Sulpur Cap Implementation
The new 0.50% limit (reduced from 3.50%) on sulphur in ships' fuel became effective from 1 January 2020, under IMO's MARPOL treaty. A complementary MARPOL amendment, which entered into force on March 1st, 2020, now prohibits the carriage of non-compliant fuel oil for combustion purposes for propulsion or operation on board a ship - unless the ship has an exhaust gas cleaning system fitted.
New SOLAS requirements and guideline for lifting appliances
SSE 7 agreed to amendments to LSA Code to ensure adequate safety standards for lifeboats and rescue boats fitted with single fall and hook systems with on-load release capability.
Updated Cyber security Guidelines
On 24 December, Cyber Security Guidelines Version 4 was issued. The fourth version takes into consideration the threat as the product of capability, opportunity, and intent, and explains the likelihood of a cyber incident as the product of vulnerability and threat.
IACS roadmap towards Cyber Resilience from the earliest stages
IACS issued its recommendation to provide technical requirements to stakeholders which would lead to delivery of cyber resilient ships.
Guideline for Arctic Marine Risk Assessment now available
In late April, the Arctic Council's Emergency Prevention, Preparedness and Response (EPPR) Working Group released best practice methods and data sources for conducting regional and area-wide risk assessments concerned with ship traffic and operations in the Arctic.
New Dry Bulk Management Standard from RightShip
In early April, RightShip announced the Dry Bulk Management Standard (DBMS) which aims to support the improvement of safety and risk management standards within dry bulk ship management and help drive collaboration, conversation and increased standards in the sector.

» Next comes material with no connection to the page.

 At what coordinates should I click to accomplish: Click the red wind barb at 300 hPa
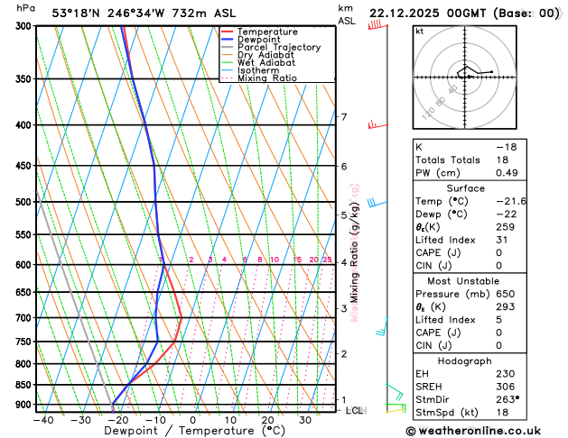(377, 25)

MARPOL amendments effective
From 1st October, amendments to MARPOL Annex I, II, V, VI and the NOx Technical Code will permit the use of electronic record books, to enable the accurate record keeping of movements of shipboard substances and materials hazardous to the environment.
On 26 December 2020, the 2018 amendments to the MLC entered into force, requiring SEAs, such as wages and other entitlements, to continue to have effect when seafarers are held captive on or off the ship due to piracy or armed robbery.
Shipowners to pay seafarers kept captive by pirates
From December 26th, 2020, a new law is coming into force which ensures that seafarers caught by pirates or another criminal acts will be paid by shipowners if held captive. The new rules mean that seafarers will have to be paid by shipowners if they are held captive, as there have been some cases employers have not paid them.